Nike Inc’s shares traded lower on Friday after the footwear seller reported lower-than-expected revenue in the fiscal third quarter as disruption related to the COVID-19 pandemic hit sales in North America and EMEA.
The Beaverton, Oregon-based company said its revenue rose 2.5% to $10.36 billion year-on-year, largely missing Wall Street’s consensus estimates of $11.02 billion. That was primarily due to declines in our wholesale business caused by timing of shipments due to global container shortages and port congestion delays in the U.S. and mandatory store closures in Europe.
Nike shares, which surged about 40% in 2020, traded over 4% lower at $137.31 on Friday.
However, the company managed to report quarterly adjusted earnings of $0.90 per share, higher than the market expectations of $0.76 per share.
“Affected by both the pandemic and shipping issues, wide-moat Nike’s 3% sales growth in the third quarter of fiscal 2021 fell short of our 9% forecast. However, its profitability shined, with gross and operating margins of 45.6% and 16.2%, respectively, surpassing our 44.5% and 13.2% estimates. Although inventory shortages impacted sales, we see them as temporary and not reflective of high underlying demand. This stance is reflected in Nike’s guidance of 75% sales growth (against an easy comparison due to the outbreak last year) for the fourth quarter versus our prior 66% estimate. Thus, we expect to lift our per share fair value estimate on Nike of $113 by a mid-single-digit percentage but view its shares (which have roughly doubled over the past year) as overvalued,” noted David Swartz, equity analyst at Morningstar.
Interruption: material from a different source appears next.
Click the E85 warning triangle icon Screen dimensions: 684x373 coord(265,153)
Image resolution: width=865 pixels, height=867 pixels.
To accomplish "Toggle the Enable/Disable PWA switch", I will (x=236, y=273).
“While we anticipate that the rate of growth of e-commerce will slow as the pandemic fades, we view Nike’s goal of generating half of its total sales through digital channels by the end of next year as achievable. To that end, the firm acquired Datalogue (terms undisclosed) last month, its fourth acquisition of a data company in the past few years. We view Nike’s data capabilities as a competitive advantage that supports its brand.”
Nike Stock Price Forecast
Thirty analysts who offered stock ratings for Nike in the last three months forecast the average price in 12 months of $166.14 with a high forecast of $183.00 and a low forecast of $140.00.
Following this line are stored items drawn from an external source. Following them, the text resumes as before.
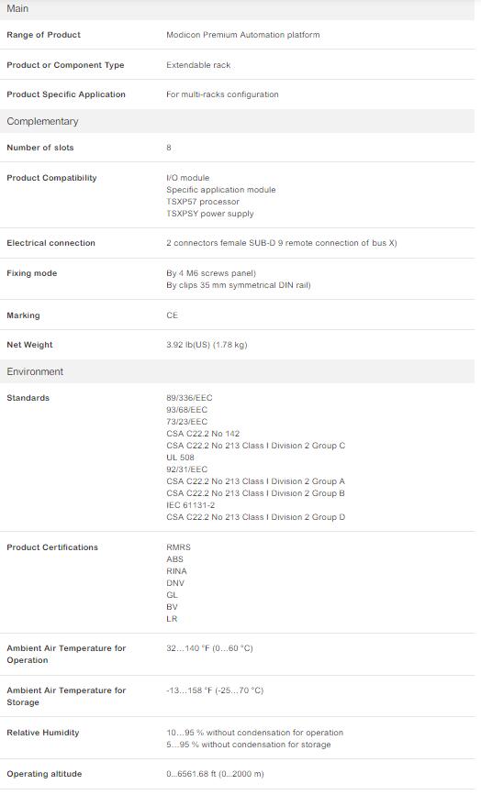Click the Main section header
The image size is (481, 795).
(x=237, y=9)
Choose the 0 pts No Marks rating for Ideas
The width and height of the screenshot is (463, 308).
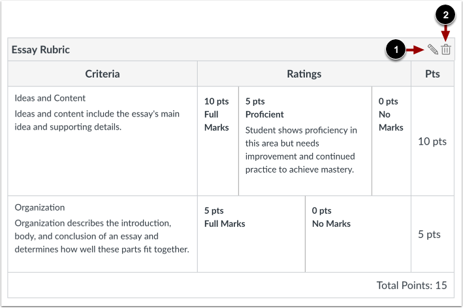[391, 141]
The average price target represents a 21.89% increase from the last price of $136.30. Of those 30 analysts, 27 rated “Buy”, two rated “Hold” and one rated “Sell”, according to Tipranks.
Morgan Stanley gave the base target price of $173 with a high of $317 under a bull scenario and $92 under the worst-case scenario. The firm gave an “Overweight” rating on the footwear and apparel seller’s stock.
“We reiterate our Overweight rating, as NKE delivered a high-quality beat this quarter despite several material headwinds. NKE is in the early innings of transition from a wholesaler to a DTC brand. Success would make it one of few to benefit from the shift to eComm (~15% of ‘20 sales). Its DTC business (~33% of ‘20 sales) should ignite its next phase of margin-accretive revenue growth, driving a 29% 5Y EPS CAGR,” noted Kimberly Greenberger, equity analyst at Morgan Stanley.
“NKE also stands to benefit from advancing global consumer activewear demand (due to the WFH-induced preference for comfort-oriented apparel/footwear and increased focus on health & wellness). NKE’s strategic portfolio decisions, tech investments, and supply chain innovation also create LT competitive advantages, and are further supported by an industry-leading balance sheet.”
Several other analysts have also updated their stock outlook. Bernstein raised the stock price forecast to $180 from $176. JP Morgan upped the price target to $176 from $170. RBC increased the price objective to $165 from $160. Credit Suisse raised the target price to $176 from $162.
Moreover, Cowen and company increased the target price to $173 from $170. Citigroup upped the price target to $160 from $157. At last, Piper Sandler raised the stock price forecast to $170 from $168.